我有一个包含以下架构的数据集:
dataset.printSchema()
|-- id: string (nullable = true)
|-- feature1: double (nullable = true)
|-- feature2: double (nullable = true)
|-- feature3: double (nullable = true)
|-- feature4: double (nullable = true)
在我的application.conf中,我定义了一个应该使用reduceByKey转换的键子集:
keyInfo {
keysToBeTransformed = "feature1,feature2"
}
我可以将这些键加载到我的主对象中:
val config : Config = ConfigFactory.load()
val keys : Array[String] = config.getString("keyInfo.keysToBeTransformed").split(",")
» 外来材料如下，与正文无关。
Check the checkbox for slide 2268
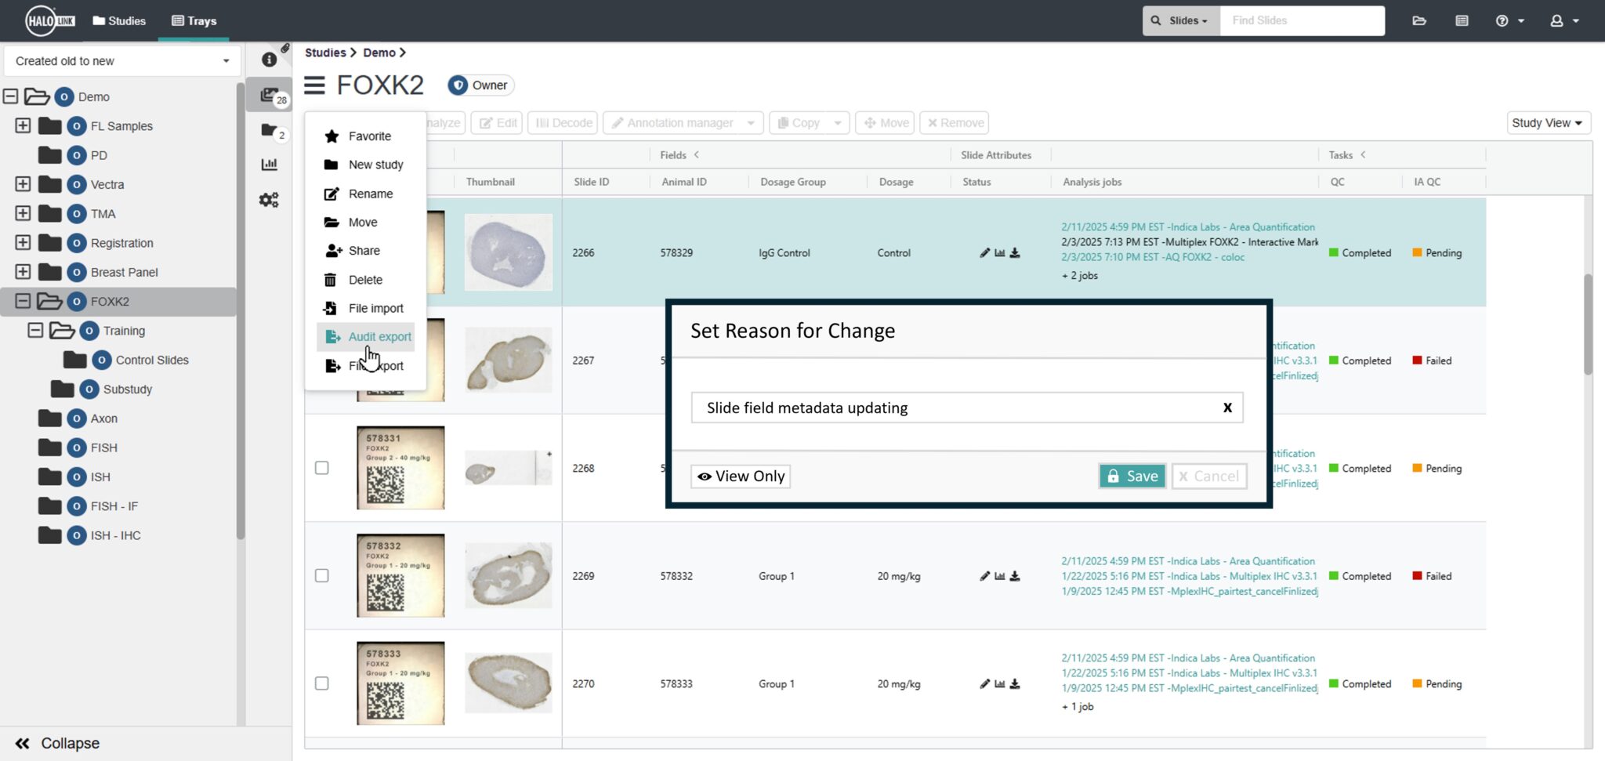This screenshot has width=1605, height=761. click(x=322, y=468)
对于这些键,我需要计算数据集中每个id的均值,并将结果收集到一个数组中。目前,我使用以下方法:
val meanFeature1 : Array[Double] = dataset.map(x => (x.id, x.feature1)).rdd
.mapValues{z => (z,1)}
.reduceByKey{(x,y) => (x._1 + y._1, x._2 + y._2)}
.map( x => {
val temp = x._2
val total = temp._1
val count = temp._2
(x._1, total / count)
}).collect().sortBy(_._1).map(_._2),
val meanFeature2 : Array[Double] = dataset.map(x => (x.id, x.feature2)).rdd
.mapValues{z => (z,1)}
.reduceByKey{(x,y) => (x._1 + y._1, x._2 + y._2)}
.map( x => {
val temp = x._2
val total = temp._1
val count = temp._2
(x._1, total / count)
}).collect().sortBy(_._1).map(_._2)
上述方法的问题在于它没有引用我的application.conf中指定的键(当在application.conf中重新指定键时,计算不会动态改变)
我怎样才能做到这一点?
答案 0 :(得分:1)
我认为DataFrame
API在这种情况下更合适,因为它更好地支持按名称动态访问列。将Dataset
转换为DataFrame
是微不足道的:
val averagesPerId: Array[Array[Double]] = dataset
.groupBy("id") // this also converts to DataFrame
.avg(keys: _*) // create average for each key - creates a "avg(featureX)" column for each featureX key
.sort("id")
.map(r => keys.map(col => r.getAs[Double](s"avg($col)"))) // map Rows into Array[Double], one for each ID
.collect()
// transposing the result to create an array where each row relates to a single key,
// and mapping each row to its key:
val averagesPerKey: Map[String, Array[Double]] = keys.zip(averagesPerId.transpose(identity)).toMap
// for example, if `feature1` was in `keys`:
val meanFeature1 = averagesPerKey("feature1")
答案 1 :(得分:0)
我在此期间提出的另一个类似解决方案如下:
val meanFeatures : Array[Array[Double]] = keys.map(col => {dataset
.groupBy("id")
.agg(avg(col))
.as[(String,Double)]
.sort("id")
.collect().map(_._2)
})
val meanFeature1 : Array[Double] = meanFeatures(0)